One potential silver lining in the figures: the majority of states reported a decline in continuing claims, a sign that reopenings are bringing people back to work in many parts of the country. The weekly increase in continuing claims owed to large increases in California and Florida, and the California rise owes in part to a biweekly filing cycle for aid recipients.

While most states showed a decline in initial claims last week, the data showed significant increases in California, New York and Washington.

Jobless claims have reached into the millions on a weekly basis since mid-March, underscoring the depth and breadth of job losses. States have begun to relax restrictions to varying degrees, offering job opportunities for many who found themselves in the firing line.

While that's a positive development, openings are gradual and far short of need. As the pandemic drags on, the ripple effects will continue to grow, possibly reaching those who -- until that point -- were still employed.

Unemployment is expected to remain elevated through the end of next year, and Federal Reserve Chairman Jerome Powell told lawmakers earlier this week that longer-term joblessness risks extended damage to the economy.

A separate report Thursday showed manufacturing in the Federal Reserve Bank of Philadelphia's region contracted at a slower pace in May. The regional Fed bank's gauge of business activity improved to minus 43.1 from a 40-year low in April of minus 56.6.

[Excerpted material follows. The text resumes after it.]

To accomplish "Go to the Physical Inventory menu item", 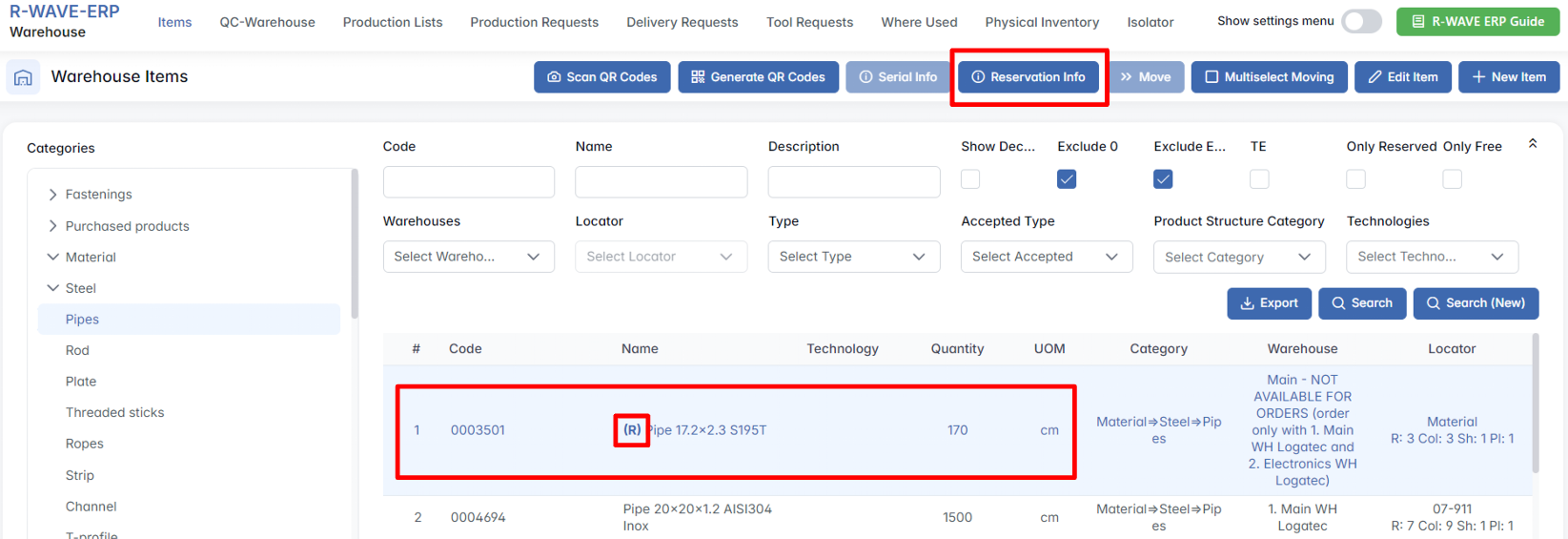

The enormous influx of claims has overwhelmed state unemployment offices. Florida, which has received more than 2 million total claims since March 15, has about 200,000 filings in its queue awaiting verification. Backlogs have led to delays for millions of Americans across the country in receiving payment, as states scramble to keep up with the unprecedented number of claims.

On an non-seasonally adjusted basis, initial claims were 2.17 million last week, following 2.36 million the prior week. Continuing claims totaled 22.9 million for the week ended May 9, following 20.9 million. Some economists are looking to the raw numbers for a more accurate read on benefit filings amid challenges with the seasonal adjustment process.

Following last week's report, Connecticut said it had incorrectly reported its unemployment claims, overstating the number by about ten times. The state said the overstatement of about 269,000 claims was a data entry reporting error. The fix was reflected in Thursday's report.